Cautionary tales and lessons of the past, sober warnings for the future, and allegorical elements can be found in the work of all three artists exhibiting at Lubeznik Center for the Arts (LCA) this summer.
Hyndman Gallery: Exhibiting in the Hyndman Gallery is work by Phyllis Bramson that spans two decades of her career. Bramson’s art, which reflects both an affinity for allegory and critique of human folly, includes richly ornate paintings and sculptures that integrate edginess, beauty, and humor.
Brincka/Cross Gallery: Robert Indiana, widely known for his signature piece, LOVE, 1966, explores America’s political past from the 1960s and ‘70s. Indiana creates signposts of human failings to warn us about the future. Seven original prints are on display in the Brincka/Cross Gallery.

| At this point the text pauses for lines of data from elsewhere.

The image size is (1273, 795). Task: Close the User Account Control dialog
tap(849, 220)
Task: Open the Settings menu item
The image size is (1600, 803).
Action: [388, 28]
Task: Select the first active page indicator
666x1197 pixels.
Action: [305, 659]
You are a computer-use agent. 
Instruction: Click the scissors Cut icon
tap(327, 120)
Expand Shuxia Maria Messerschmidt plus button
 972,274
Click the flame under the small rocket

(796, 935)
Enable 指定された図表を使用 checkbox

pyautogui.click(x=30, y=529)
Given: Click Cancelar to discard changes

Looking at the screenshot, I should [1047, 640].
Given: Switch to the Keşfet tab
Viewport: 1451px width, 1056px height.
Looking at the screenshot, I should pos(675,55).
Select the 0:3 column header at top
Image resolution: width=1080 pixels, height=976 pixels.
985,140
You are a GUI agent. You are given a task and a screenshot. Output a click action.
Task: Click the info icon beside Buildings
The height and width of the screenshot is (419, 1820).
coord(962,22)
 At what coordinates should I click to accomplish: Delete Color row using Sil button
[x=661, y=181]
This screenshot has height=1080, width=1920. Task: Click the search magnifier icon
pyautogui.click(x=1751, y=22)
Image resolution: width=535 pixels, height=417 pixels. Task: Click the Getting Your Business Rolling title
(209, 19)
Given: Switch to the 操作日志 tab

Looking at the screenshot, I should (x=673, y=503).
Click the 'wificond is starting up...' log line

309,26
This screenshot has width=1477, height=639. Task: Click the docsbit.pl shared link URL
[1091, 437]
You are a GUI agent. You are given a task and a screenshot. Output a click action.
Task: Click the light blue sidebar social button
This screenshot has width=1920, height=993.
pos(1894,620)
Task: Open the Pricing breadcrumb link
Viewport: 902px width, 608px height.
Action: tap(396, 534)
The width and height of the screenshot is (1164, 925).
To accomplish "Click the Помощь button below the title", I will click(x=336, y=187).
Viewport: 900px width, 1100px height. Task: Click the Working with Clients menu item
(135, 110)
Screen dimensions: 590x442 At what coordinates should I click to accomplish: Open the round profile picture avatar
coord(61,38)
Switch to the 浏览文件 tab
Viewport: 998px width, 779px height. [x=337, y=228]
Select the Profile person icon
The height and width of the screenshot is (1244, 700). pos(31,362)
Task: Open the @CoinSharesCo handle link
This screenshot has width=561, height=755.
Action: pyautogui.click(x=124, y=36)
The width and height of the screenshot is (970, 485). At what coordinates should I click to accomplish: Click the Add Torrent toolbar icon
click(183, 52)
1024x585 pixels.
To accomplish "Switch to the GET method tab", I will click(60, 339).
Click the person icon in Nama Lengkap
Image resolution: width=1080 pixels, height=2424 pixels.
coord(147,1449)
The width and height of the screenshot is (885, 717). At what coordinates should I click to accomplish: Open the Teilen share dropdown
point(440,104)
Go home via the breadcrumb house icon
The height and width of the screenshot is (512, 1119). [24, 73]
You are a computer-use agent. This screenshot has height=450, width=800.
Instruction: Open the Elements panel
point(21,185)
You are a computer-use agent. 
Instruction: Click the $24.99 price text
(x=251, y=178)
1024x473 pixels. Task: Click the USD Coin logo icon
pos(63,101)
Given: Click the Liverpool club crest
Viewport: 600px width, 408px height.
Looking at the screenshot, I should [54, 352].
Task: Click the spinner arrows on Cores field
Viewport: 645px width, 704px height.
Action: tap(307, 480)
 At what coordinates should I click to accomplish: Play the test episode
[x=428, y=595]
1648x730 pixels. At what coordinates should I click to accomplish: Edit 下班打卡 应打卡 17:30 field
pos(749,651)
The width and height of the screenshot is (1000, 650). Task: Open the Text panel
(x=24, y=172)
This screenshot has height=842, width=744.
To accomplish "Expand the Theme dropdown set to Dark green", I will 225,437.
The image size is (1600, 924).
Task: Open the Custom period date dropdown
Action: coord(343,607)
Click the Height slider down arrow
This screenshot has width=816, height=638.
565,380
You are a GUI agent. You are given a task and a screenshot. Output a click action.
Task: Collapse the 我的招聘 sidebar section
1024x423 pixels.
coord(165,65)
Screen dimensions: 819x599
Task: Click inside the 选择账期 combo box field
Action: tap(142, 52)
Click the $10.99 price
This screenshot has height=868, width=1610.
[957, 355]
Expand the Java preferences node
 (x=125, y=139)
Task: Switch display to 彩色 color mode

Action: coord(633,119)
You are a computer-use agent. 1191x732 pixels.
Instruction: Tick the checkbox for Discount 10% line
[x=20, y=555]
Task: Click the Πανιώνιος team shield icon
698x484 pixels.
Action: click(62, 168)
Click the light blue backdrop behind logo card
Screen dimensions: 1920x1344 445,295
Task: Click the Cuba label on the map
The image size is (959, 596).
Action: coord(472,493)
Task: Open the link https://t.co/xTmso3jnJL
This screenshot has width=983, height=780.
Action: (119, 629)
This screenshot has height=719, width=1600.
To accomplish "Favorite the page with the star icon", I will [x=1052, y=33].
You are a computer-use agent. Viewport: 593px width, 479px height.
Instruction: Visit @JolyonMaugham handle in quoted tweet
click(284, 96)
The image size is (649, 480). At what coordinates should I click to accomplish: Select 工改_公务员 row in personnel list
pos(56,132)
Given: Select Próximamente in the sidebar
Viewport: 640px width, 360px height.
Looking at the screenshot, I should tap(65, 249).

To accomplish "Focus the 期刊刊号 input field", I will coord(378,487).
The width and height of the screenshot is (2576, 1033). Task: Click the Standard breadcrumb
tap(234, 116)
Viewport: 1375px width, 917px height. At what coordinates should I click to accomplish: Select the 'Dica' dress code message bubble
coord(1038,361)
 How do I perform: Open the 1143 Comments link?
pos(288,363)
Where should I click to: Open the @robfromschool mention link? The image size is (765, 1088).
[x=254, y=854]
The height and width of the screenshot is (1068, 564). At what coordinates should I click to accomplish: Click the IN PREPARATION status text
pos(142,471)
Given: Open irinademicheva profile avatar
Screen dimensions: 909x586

Susan Block Gallery: Mayumi Lake creates a site-specific installation in the Susan Block Gallery that reclaims and updates the use of Housouge. Housouge is a motif made up of a fanciful fusion of flowers, leaves, and fruit. During times of disaster in ancient Japan, whether natural or human-made, individuals filled sacred sites with these bold, mythical flowers to quell fear and despair. This installation hints at the perils we have in front of us.
The Bramson/Indiana/Lake exhibits will open with a reception on July 2 from 3 to 7 PM (CST). Mask mandate in place.